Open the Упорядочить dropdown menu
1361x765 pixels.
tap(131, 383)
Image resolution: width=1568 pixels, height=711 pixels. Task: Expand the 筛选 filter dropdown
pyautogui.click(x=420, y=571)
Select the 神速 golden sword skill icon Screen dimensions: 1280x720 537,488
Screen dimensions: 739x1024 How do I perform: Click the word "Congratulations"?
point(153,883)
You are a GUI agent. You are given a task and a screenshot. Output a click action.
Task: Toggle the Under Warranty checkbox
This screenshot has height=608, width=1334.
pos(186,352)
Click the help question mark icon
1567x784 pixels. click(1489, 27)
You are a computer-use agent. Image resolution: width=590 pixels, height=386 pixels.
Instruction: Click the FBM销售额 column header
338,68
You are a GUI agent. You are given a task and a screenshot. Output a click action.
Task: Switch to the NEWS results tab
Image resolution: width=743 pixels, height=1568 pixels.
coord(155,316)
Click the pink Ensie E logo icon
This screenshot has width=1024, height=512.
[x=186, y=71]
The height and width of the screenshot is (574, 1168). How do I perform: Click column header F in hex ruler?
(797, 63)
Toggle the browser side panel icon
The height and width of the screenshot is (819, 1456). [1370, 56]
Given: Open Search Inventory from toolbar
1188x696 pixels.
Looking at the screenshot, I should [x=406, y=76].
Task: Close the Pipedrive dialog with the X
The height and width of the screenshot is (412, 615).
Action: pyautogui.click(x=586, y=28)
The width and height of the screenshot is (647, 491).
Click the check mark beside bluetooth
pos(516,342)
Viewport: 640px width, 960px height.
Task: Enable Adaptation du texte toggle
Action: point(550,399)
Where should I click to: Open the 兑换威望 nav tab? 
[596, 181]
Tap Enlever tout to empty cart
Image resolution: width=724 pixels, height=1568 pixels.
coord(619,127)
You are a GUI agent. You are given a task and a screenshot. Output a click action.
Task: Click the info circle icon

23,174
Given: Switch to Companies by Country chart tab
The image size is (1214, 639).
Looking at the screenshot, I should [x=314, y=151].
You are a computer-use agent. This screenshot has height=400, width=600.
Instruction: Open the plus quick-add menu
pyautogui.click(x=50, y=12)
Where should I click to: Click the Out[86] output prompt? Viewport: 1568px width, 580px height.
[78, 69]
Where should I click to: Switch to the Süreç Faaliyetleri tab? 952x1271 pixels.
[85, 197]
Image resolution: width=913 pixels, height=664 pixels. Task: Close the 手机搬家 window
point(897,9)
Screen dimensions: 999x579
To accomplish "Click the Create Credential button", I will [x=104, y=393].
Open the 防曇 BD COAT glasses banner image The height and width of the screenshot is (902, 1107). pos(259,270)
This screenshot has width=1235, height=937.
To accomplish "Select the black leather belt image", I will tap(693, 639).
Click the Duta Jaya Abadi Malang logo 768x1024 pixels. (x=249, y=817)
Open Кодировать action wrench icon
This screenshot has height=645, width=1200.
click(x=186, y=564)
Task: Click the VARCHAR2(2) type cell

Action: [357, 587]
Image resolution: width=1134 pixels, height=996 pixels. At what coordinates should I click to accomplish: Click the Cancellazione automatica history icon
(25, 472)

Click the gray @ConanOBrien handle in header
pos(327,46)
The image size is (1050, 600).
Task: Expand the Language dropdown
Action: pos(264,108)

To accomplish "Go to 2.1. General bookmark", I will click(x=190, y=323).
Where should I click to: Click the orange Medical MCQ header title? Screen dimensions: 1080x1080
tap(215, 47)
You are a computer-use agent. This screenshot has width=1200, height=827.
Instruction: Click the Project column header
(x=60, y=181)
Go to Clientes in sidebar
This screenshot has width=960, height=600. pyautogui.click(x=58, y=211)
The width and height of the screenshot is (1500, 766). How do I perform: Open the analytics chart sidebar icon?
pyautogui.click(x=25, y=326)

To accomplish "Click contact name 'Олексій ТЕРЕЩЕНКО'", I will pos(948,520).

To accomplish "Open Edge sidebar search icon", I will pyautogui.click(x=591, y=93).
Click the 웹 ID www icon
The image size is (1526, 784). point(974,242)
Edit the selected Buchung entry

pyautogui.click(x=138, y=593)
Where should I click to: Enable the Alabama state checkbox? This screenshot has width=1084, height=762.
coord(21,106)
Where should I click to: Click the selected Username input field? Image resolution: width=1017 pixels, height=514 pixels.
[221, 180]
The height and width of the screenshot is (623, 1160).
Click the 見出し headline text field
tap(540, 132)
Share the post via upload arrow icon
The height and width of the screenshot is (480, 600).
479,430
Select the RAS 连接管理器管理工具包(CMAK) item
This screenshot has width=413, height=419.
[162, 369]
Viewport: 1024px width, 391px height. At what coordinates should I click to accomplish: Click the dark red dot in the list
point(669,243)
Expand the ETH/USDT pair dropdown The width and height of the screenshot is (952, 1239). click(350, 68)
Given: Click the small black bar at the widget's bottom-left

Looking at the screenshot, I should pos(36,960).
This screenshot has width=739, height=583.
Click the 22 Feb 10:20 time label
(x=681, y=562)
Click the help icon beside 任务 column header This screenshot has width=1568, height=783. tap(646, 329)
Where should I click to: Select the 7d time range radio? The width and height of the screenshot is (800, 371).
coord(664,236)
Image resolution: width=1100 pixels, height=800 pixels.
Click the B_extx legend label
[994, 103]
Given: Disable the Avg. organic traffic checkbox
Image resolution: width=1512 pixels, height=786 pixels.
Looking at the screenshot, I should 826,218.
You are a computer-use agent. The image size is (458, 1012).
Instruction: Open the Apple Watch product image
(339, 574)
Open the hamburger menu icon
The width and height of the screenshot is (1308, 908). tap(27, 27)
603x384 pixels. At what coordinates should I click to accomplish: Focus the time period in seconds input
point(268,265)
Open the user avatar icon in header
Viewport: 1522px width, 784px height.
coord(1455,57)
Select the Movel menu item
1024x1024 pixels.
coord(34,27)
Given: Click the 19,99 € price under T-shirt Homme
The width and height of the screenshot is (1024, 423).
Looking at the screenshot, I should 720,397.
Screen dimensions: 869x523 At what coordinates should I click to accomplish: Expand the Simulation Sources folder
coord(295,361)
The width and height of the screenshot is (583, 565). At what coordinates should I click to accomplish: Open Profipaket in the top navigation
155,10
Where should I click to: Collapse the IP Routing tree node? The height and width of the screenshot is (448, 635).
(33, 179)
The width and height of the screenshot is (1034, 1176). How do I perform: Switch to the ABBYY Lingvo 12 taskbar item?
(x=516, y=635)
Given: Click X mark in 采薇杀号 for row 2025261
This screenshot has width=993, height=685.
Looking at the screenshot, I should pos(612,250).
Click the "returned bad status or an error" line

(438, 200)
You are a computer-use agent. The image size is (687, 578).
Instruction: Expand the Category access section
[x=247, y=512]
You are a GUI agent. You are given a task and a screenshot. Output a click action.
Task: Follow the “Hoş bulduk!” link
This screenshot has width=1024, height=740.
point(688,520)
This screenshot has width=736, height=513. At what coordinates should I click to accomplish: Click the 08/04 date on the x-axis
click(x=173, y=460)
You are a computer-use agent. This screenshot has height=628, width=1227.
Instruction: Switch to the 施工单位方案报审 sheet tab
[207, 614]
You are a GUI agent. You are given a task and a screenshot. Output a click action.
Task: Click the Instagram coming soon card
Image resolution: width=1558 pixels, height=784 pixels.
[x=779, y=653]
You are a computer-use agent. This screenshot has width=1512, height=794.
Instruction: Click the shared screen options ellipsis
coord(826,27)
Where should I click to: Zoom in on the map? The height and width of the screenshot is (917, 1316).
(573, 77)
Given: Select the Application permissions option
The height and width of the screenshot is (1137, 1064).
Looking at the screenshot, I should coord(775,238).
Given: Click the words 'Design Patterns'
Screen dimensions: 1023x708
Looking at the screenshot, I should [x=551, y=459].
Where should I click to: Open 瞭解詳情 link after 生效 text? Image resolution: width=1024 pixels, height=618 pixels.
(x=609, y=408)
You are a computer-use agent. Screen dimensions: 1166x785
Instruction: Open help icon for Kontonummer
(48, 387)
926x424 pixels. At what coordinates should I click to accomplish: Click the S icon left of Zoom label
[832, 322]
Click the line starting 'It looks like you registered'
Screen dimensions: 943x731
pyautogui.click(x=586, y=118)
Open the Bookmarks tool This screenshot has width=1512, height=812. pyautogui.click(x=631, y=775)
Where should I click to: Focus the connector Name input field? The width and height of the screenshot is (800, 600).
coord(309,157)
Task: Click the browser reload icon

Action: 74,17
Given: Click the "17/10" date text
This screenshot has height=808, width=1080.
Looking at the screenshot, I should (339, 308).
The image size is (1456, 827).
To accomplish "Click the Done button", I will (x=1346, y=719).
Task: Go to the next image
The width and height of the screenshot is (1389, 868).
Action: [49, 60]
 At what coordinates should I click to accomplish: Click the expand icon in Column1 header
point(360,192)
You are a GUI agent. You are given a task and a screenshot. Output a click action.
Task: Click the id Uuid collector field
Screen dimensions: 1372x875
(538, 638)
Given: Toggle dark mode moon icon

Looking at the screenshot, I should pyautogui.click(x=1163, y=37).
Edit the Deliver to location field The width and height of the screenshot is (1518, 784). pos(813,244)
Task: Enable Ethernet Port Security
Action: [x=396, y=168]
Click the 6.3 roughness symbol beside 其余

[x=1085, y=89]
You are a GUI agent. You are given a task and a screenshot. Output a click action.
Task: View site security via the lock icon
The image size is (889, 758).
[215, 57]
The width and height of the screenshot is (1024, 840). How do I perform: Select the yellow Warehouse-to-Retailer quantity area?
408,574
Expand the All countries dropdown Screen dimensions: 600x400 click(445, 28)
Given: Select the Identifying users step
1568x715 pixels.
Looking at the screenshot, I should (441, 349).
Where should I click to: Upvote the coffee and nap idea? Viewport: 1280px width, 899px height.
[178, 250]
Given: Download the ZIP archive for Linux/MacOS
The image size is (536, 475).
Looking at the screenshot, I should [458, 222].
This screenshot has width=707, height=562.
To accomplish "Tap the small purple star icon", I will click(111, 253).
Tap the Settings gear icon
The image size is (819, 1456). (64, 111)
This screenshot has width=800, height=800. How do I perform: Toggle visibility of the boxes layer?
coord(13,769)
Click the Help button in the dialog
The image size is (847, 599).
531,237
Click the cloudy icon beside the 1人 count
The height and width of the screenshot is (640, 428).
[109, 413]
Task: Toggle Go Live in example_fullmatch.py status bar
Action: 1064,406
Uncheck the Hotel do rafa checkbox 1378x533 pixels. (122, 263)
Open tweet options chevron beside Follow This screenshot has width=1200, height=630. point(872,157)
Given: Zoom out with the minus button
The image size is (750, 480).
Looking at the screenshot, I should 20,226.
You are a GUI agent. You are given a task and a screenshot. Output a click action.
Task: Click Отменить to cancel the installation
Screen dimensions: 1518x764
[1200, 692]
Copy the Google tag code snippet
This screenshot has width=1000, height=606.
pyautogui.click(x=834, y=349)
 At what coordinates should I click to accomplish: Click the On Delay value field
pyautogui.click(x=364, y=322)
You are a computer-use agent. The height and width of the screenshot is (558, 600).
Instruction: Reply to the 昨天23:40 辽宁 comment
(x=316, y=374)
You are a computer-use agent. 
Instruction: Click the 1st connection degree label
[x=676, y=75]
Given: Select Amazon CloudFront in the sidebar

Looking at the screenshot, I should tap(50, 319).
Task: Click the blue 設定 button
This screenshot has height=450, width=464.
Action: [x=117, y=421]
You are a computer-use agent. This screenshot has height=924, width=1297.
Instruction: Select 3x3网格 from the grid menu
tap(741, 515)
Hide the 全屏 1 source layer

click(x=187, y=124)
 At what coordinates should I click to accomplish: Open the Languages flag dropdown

────────────────────────────────────────

* _What to produce_: Transcribe the records above from the line holding "Image resolution: width=1558" down to the line holding "Given: Select the Application", inclusive, without adding anything.

* _Solution to the exercise_:
Image resolution: width=1558 pixels, height=784 pixels.
[x=779, y=653]
You are a computer-use agent. This screenshot has width=1512, height=794.
Instruction: Click the shared screen options ellipsis
coord(826,27)
Where should I click to: Zoom in on the map? The height and width of the screenshot is (917, 1316).
(573, 77)
Given: Select the Application permissions option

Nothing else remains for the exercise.